Task item » Select, from the data, each line where "beside" occurs.

(Records from a dataset)
╭──

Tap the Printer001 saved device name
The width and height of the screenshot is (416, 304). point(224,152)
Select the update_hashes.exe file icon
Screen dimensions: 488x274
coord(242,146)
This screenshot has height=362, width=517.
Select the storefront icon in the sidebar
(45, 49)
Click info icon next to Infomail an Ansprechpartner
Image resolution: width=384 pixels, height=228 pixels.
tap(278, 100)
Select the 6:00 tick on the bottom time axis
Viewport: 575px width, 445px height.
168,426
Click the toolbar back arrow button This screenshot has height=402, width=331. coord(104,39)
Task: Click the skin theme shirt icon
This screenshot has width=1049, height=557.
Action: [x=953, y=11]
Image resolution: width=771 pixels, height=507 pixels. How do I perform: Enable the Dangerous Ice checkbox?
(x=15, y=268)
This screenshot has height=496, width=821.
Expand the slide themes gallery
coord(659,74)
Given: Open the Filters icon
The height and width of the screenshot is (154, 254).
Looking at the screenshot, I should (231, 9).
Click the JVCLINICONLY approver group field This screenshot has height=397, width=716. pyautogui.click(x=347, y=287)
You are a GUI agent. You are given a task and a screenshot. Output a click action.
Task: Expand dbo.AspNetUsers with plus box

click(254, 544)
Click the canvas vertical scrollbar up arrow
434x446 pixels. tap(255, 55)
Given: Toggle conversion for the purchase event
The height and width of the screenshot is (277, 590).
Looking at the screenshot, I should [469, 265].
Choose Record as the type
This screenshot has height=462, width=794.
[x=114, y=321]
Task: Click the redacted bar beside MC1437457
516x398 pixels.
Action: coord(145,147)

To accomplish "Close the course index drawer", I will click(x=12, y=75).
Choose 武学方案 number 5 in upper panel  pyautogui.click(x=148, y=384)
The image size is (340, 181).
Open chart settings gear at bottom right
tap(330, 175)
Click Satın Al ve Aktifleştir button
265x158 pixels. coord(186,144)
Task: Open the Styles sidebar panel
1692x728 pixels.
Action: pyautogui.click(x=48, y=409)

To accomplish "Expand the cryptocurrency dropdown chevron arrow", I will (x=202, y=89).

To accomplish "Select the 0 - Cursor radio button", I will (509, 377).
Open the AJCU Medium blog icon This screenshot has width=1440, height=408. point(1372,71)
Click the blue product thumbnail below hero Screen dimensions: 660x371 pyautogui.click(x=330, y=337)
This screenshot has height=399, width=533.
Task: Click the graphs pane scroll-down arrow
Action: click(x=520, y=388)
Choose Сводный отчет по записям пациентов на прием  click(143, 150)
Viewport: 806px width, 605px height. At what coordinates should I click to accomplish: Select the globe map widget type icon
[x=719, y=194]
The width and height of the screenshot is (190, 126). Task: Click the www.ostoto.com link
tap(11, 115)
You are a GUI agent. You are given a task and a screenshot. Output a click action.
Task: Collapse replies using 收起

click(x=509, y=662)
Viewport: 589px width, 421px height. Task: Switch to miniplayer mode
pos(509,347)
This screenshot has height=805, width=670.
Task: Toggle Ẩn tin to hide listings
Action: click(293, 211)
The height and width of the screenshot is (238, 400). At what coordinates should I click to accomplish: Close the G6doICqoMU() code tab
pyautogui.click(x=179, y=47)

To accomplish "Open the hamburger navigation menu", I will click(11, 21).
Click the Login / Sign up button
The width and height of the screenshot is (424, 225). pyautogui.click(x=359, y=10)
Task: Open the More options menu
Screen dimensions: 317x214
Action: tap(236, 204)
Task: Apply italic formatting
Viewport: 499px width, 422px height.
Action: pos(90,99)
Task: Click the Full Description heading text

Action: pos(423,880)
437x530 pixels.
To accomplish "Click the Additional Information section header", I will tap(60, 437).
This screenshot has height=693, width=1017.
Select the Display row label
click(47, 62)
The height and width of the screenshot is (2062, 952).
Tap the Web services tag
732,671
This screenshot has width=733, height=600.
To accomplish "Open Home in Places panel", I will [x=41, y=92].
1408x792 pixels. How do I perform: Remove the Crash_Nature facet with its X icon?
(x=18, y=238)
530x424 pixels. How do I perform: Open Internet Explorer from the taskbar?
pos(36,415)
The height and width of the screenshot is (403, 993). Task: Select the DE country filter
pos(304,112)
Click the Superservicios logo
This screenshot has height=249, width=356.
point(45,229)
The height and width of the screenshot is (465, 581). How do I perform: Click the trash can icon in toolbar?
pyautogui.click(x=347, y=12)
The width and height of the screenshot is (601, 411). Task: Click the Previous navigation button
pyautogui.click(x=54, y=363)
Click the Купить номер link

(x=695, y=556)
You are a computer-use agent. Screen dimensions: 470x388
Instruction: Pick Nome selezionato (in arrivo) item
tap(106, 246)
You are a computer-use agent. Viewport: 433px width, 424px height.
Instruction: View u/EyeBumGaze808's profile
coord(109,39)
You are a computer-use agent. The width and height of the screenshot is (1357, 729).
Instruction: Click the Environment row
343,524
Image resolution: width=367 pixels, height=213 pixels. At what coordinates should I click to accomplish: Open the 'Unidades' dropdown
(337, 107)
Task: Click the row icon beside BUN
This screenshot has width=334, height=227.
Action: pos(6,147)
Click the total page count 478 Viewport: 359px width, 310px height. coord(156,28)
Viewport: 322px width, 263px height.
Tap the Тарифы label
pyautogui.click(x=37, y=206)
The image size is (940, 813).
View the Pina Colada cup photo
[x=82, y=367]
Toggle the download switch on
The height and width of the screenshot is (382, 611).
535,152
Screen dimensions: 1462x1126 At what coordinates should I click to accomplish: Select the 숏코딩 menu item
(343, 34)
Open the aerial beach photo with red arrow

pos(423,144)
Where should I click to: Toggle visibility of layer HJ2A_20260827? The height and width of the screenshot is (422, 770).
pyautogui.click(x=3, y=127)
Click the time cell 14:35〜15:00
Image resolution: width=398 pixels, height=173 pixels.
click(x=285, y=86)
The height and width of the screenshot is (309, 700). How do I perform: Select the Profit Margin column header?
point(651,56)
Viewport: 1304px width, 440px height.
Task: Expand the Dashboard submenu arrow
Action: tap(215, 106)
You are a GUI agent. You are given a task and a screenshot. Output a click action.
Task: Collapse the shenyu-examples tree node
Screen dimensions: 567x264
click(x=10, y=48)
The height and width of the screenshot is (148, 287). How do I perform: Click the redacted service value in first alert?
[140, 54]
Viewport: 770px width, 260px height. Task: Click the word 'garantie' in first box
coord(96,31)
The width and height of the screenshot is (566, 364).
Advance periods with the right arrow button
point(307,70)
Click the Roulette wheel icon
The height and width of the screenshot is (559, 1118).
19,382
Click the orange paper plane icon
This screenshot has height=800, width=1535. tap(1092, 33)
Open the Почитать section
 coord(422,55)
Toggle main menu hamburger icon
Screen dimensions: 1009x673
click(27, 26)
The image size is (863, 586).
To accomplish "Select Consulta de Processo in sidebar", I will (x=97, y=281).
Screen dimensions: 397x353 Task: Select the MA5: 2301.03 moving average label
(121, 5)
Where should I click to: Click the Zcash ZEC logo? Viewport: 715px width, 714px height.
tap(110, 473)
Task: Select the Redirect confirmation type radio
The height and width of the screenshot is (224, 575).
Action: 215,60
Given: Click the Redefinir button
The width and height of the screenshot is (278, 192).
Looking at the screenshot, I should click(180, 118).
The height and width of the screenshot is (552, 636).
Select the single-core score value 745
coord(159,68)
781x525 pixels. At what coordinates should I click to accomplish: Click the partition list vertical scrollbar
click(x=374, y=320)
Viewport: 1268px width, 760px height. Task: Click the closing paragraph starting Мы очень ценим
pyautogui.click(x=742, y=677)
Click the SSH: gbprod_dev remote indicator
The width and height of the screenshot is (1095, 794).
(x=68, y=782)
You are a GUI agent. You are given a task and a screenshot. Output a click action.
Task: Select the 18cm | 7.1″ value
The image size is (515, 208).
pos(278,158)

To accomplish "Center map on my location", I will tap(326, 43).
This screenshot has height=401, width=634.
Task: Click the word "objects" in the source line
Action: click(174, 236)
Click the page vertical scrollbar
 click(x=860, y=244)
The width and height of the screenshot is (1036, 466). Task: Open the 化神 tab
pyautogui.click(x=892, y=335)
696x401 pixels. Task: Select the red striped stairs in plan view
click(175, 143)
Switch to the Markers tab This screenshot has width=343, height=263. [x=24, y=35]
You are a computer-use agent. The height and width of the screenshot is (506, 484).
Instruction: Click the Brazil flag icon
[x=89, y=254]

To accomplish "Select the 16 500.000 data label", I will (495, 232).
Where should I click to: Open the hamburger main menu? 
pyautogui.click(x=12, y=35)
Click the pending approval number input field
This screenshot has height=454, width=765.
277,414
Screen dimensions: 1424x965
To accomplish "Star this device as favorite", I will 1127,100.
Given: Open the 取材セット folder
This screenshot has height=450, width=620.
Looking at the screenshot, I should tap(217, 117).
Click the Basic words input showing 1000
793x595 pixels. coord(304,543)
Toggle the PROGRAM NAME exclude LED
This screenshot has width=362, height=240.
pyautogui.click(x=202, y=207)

╰──

Written response »
Task: Click the redacted bar beside MC1437457
Task: Click the row icon beside BUN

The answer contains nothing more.